(Collected data entries)
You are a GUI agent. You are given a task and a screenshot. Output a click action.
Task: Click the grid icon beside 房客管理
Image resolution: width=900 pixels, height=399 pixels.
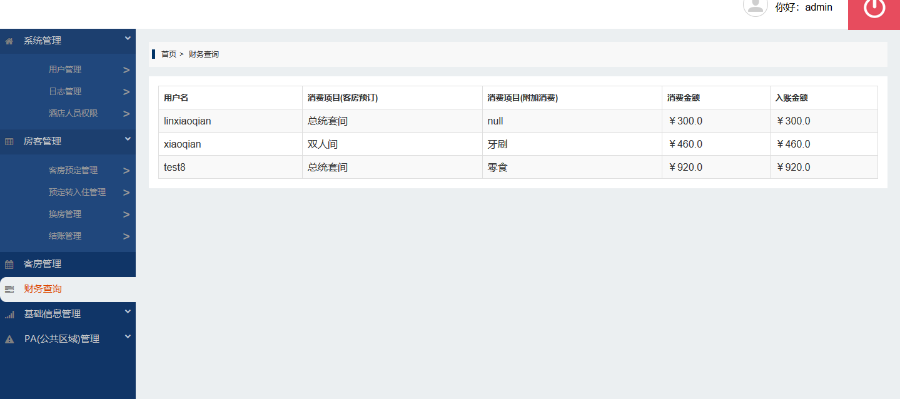pyautogui.click(x=9, y=141)

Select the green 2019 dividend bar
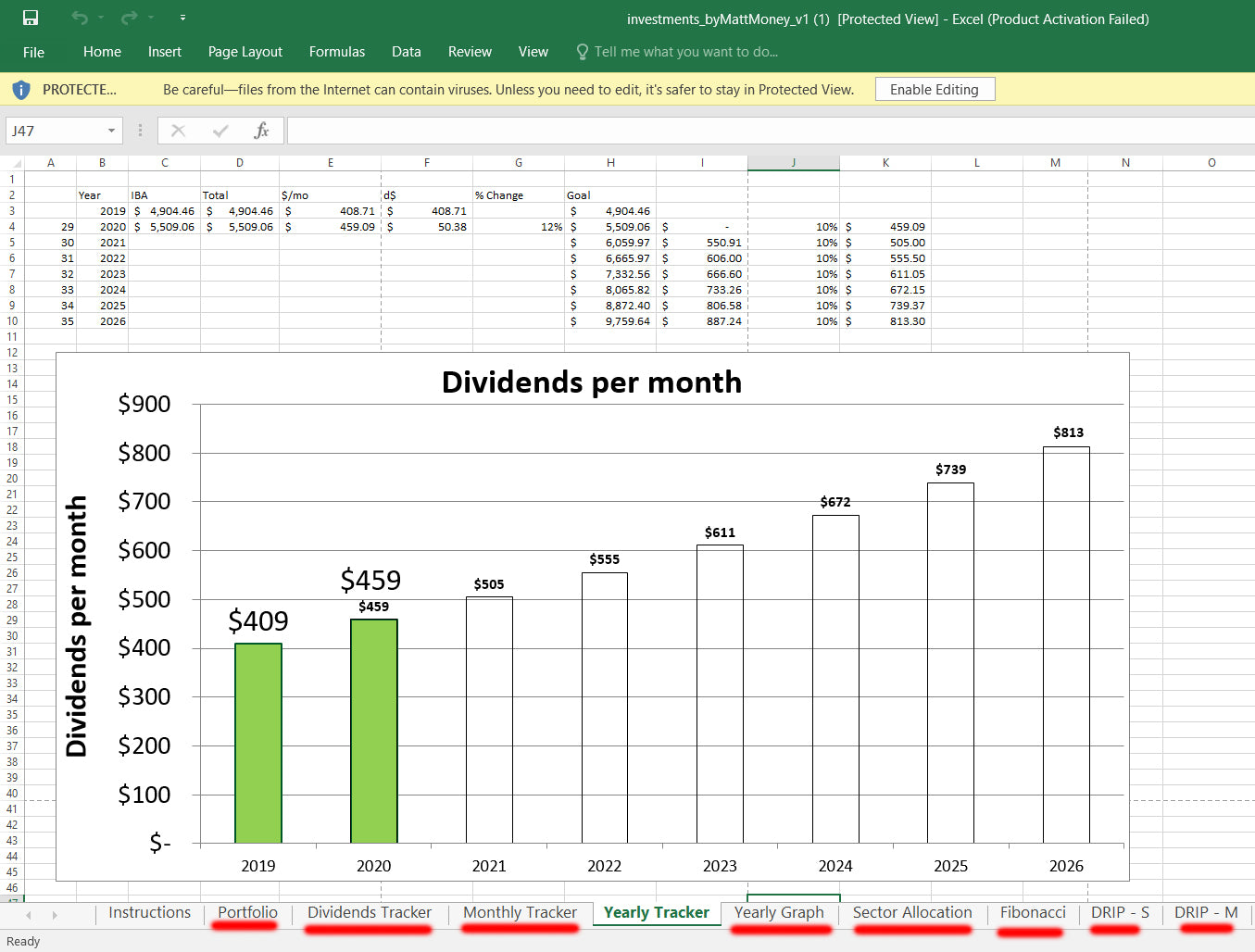point(258,743)
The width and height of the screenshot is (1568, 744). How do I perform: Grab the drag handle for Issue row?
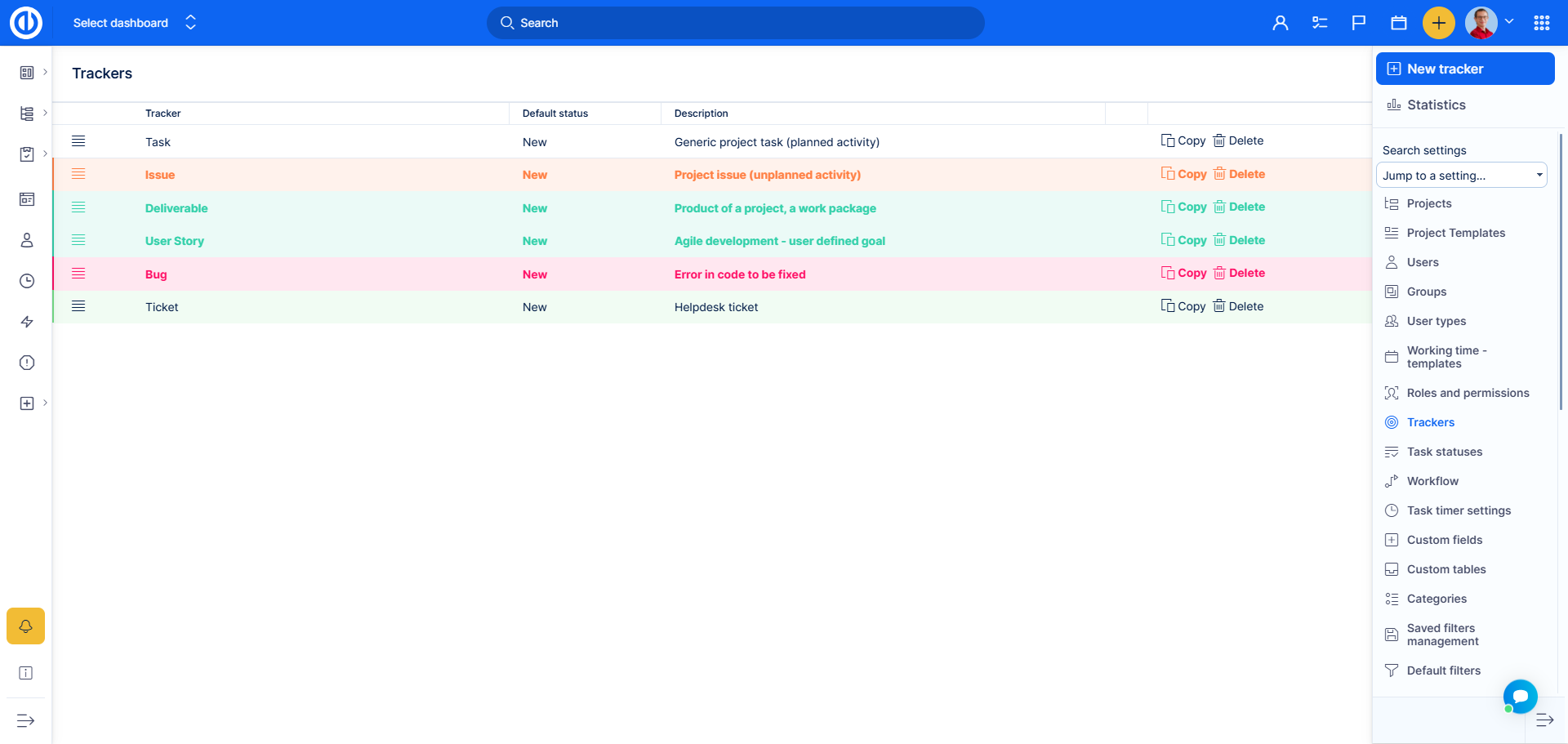(x=78, y=174)
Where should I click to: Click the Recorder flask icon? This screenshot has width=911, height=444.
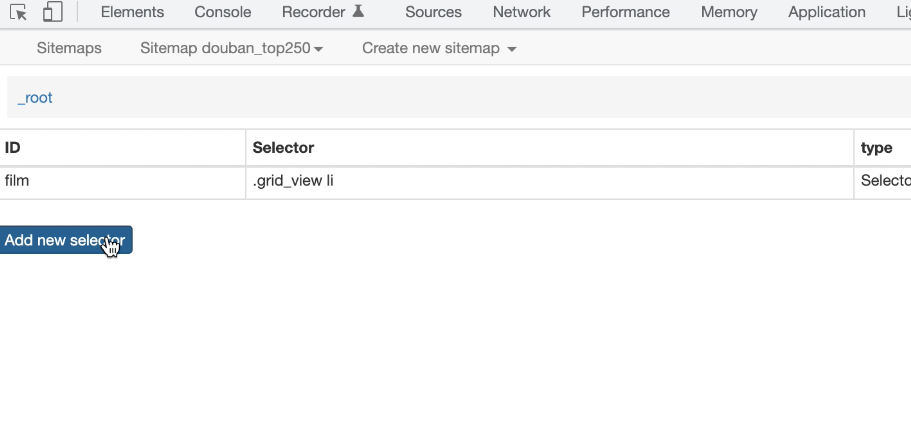(x=358, y=11)
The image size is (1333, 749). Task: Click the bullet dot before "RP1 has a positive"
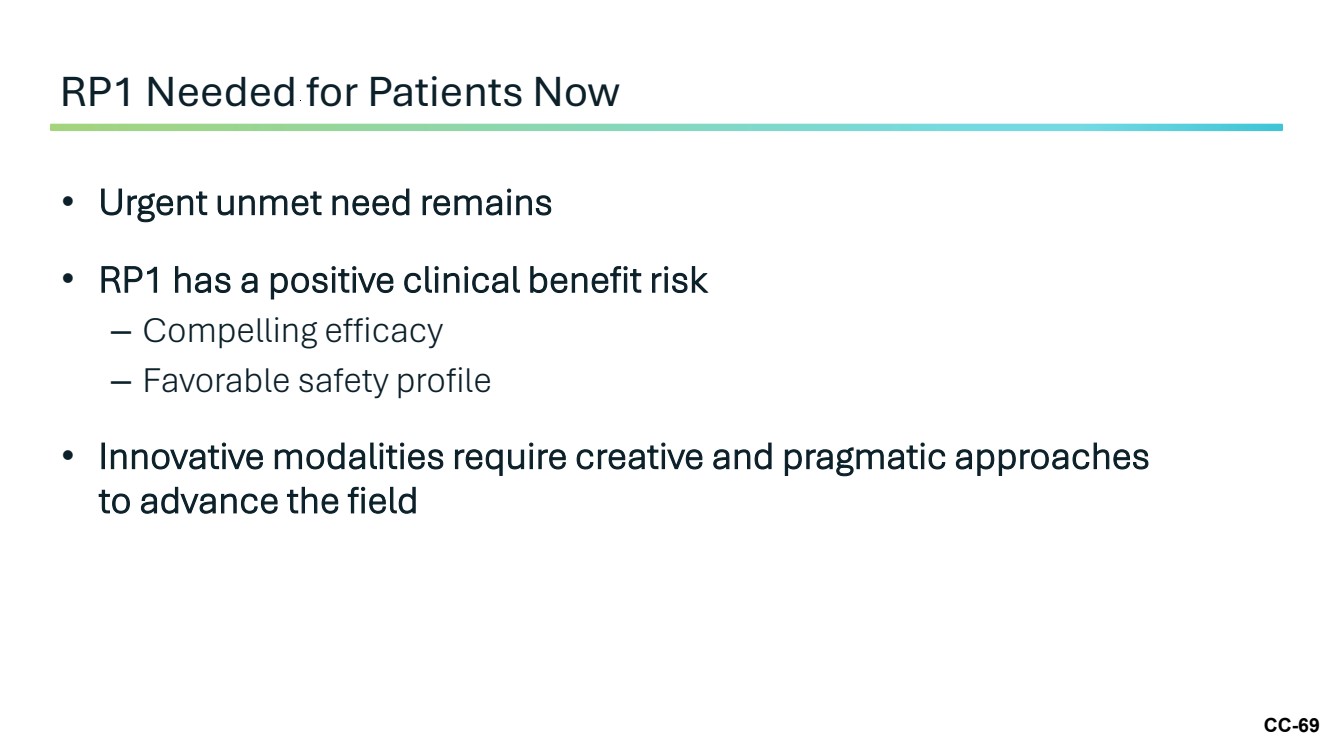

### EXERCISE:
Write out the data word for word, with every picture dropped.

### ANSWER BOX:
You are a GUI agent. You are given a task and a screenshot. Output a click action.
Task: Click the grid icon beside 房客管理
Image resolution: width=900 pixels, height=399 pixels.
pyautogui.click(x=9, y=141)

Select the green 2019 dividend bar
point(258,743)
The width and height of the screenshot is (1568, 744). How do I perform: Grab the drag handle for Issue row?
(x=78, y=174)
Where should I click to: Click the Recorder flask icon? This screenshot has width=911, height=444.
(x=358, y=11)
The image size is (1333, 749). Task: Click the bullet dot before "RP1 has a positive"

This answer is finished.